STA, 22 March - The Krško Nuclear Power Station (NEK) said on Sunday that a preventive examination of systems and equipment had not detected any damage or impact on operations caused by a severe earthquake in Zagreb that was felt in Slovenia as well. However, Austrian politicians reiterated their calls for the closure of Slovenia's sole nuclear power plant.
The power station, situated roughly 50 kilometres north-west of Zagreb and hence close to the earthquake's epicentre, is operating normally, said the Nuclear Security Administration, adding that no safety alarm had gone off either.
NEK spokeswoman Ida Novak Jerele told the STA that the nuclear plant had various and specific protocols prepared in case of potential natural or other disasters. Nuclear experts performed their tasks and analyses in line with them today as well, she added.
Meanwhile, the Austrian press agency APA reported that cross-partisan calls for the NEK shutdown followed the 5.3 magnitude quake. A number of Austrian politicians said that the plant posed a great risk to the region's security and that its lifespan was coming to an end.
"It all turned out well this time, but what about next time," the governor of the Austrian state of Carinthia, Peter Kaiser, told the media. He said that a transition to alternative energy resources did not have an alternative in the medium-term and long-term.
The Austrian politicians highlighted that NEK had a limited lifespan and would have to be closed by 2023, saying that today's earthquake should be a wake-up call reminding Slovenia to shut down its sole nuclear power plant.
They all agreed that plans to build a new reactor at the power station would have to be dropped. The last time Austria protested over this issue was last year in August when the then Prime Minister Marjan Šarec said that all the efforts had to go into the construction of another reactor.
Slovenia sending quake aid to Croatia
STA, 22 March 2020 - Slovenia has dispatched emergency relief aid to Croatia in response to the neighbouring country's appeal for help via the European civil protection mechanism after a magnitude 5.3 earthquake hit the capital Zagreb on Sunday morning.
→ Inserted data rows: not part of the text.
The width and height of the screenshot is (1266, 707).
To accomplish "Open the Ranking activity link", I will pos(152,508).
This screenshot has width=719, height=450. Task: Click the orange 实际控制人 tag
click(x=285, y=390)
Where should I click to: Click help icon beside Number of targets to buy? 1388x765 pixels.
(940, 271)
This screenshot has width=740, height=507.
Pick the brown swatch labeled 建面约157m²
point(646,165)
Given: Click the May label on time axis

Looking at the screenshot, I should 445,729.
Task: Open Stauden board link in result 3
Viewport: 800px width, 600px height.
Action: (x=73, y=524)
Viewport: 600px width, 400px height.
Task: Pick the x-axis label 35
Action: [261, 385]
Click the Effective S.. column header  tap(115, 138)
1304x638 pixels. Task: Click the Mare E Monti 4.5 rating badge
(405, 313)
In line with a decision taken by the government earlier in the day, Slovenia dispatched ten tents equipped to accommodate up to 80 people with 60 beds and 60 sleeping bags and 20 heating devices.
The lorry carrying EUR 107,000 worth of material aid was sent off from the civil protection facility on the northern outskirts of Ljubljana by Defence Minister Matej Tonin, who called for continued solidarity in Europe in the face of the coronavirus outbreak and natural disasters such as the latest quake.
"That's the least we can do to help our neighbours in these moments of crisis," he said. "If ever, Europe needs solidarity today and this aid is Slovenia's expression of that solidarity."
Prime Minister Janez Janša offered Croatia help in a phone call with his counterpart Andrej Plenković in the morning, as did Foreign Minister Anže Logar in a phone call with his counterpart Gordan Grlić Radman.
Solidarity with Croatia has also been expressed by President Borut Pahor in a longer telephone call with his Croatian opposite number Zoran Milanović.
The quake, which was also felt by people throughout Slovenia, left at least 15 people with injuries, including a gravelly injured 15-year-old girl. It also caused considerable damage to buildings and cars.
Janša tweeted that the quake did not cause any significant damage in Slovenia and the Krško Nuclear Power Station on the border with Croatia has not been affected.